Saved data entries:
--*--

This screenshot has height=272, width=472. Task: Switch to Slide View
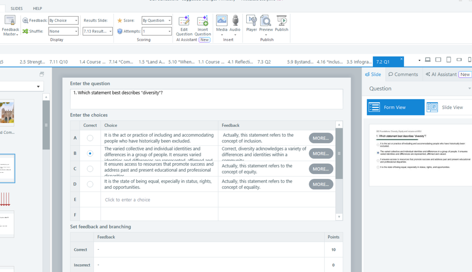(x=447, y=107)
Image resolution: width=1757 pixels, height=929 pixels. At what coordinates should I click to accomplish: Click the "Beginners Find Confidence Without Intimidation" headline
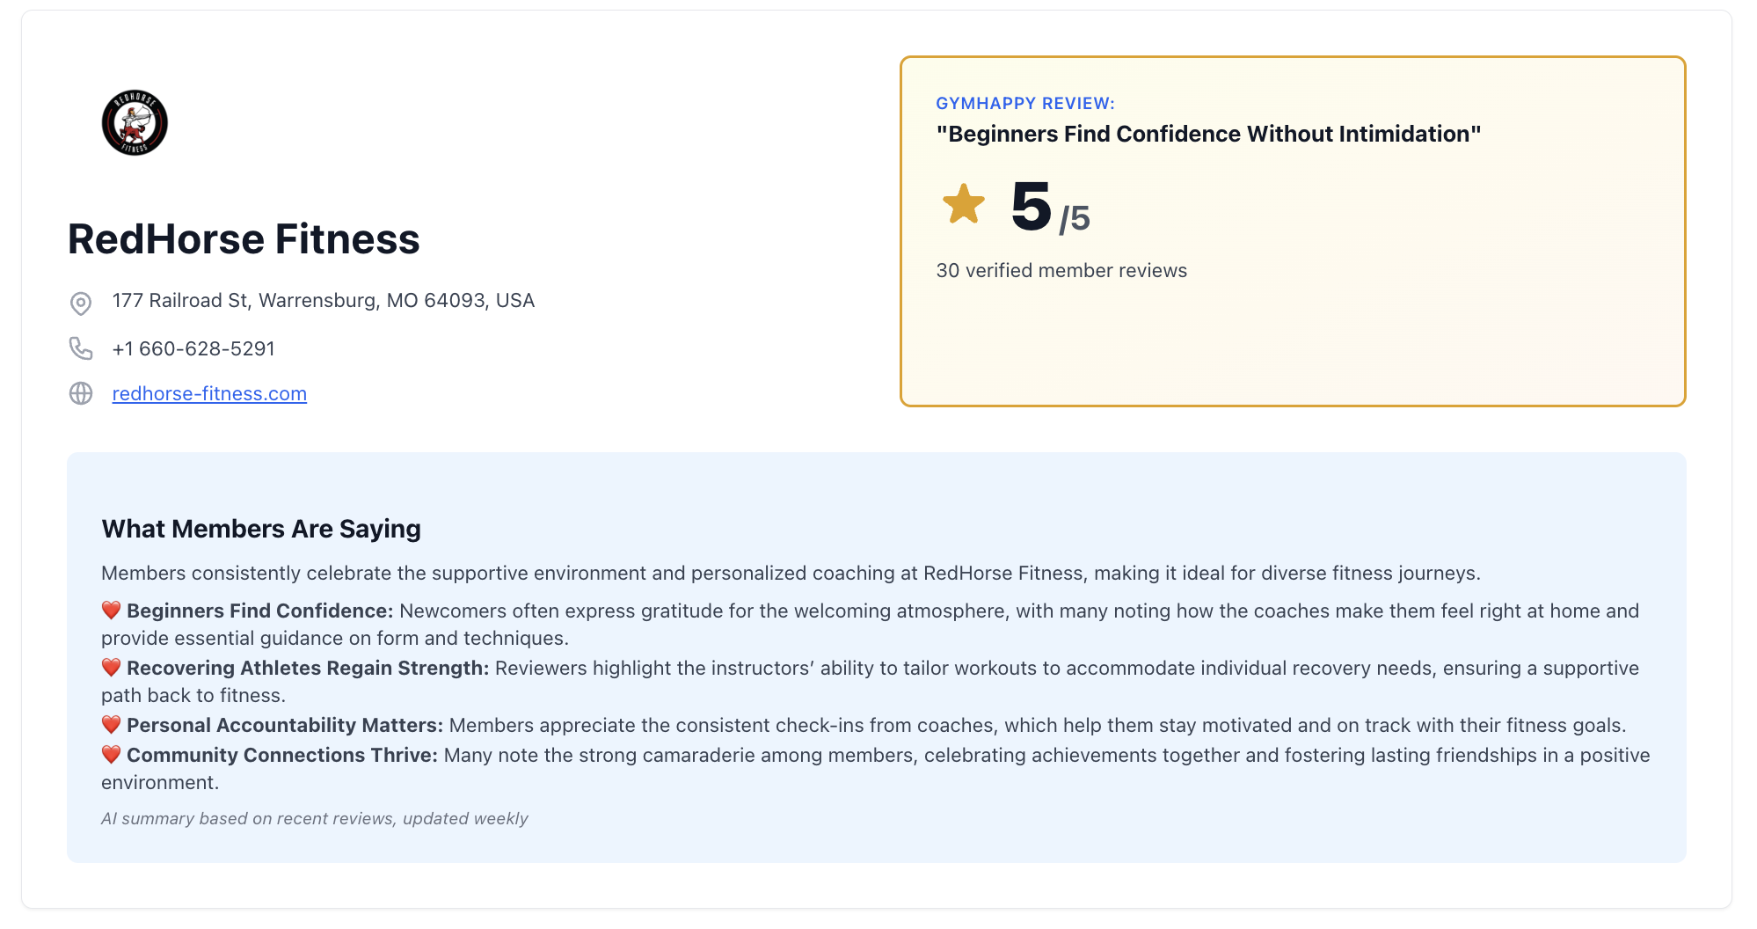coord(1208,135)
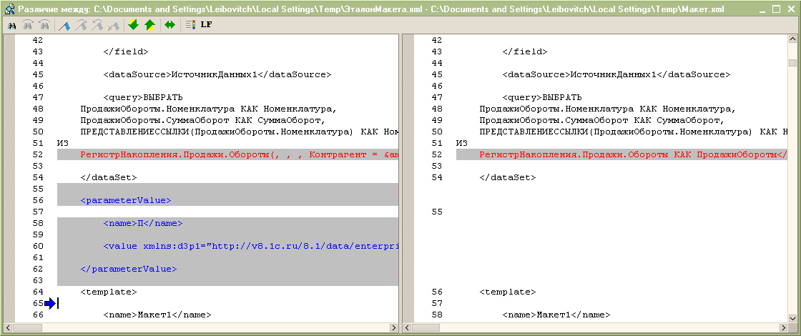This screenshot has width=801, height=336.
Task: Click the Find Previous binoculars icon
Action: pos(44,25)
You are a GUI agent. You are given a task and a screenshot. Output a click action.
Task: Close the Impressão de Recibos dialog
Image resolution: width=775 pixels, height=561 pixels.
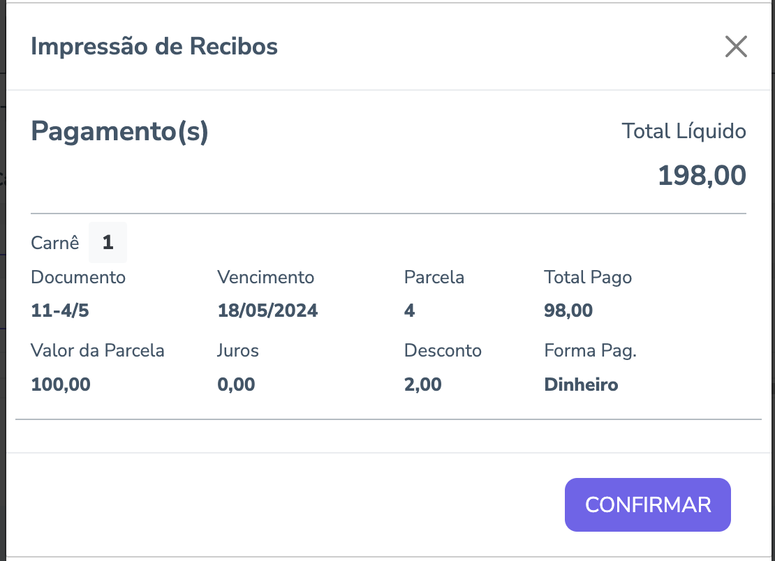point(736,47)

--*--

▶ Your instructions: Begin at the line containing "Task: Close the Impressão de Recibos dialog" and stop at the last line of the data. Repeat only those lines, exactly, and leave out the pictures.

▶ Result for this exercise:
Task: Close the Impressão de Recibos dialog
Image resolution: width=775 pixels, height=561 pixels.
point(736,47)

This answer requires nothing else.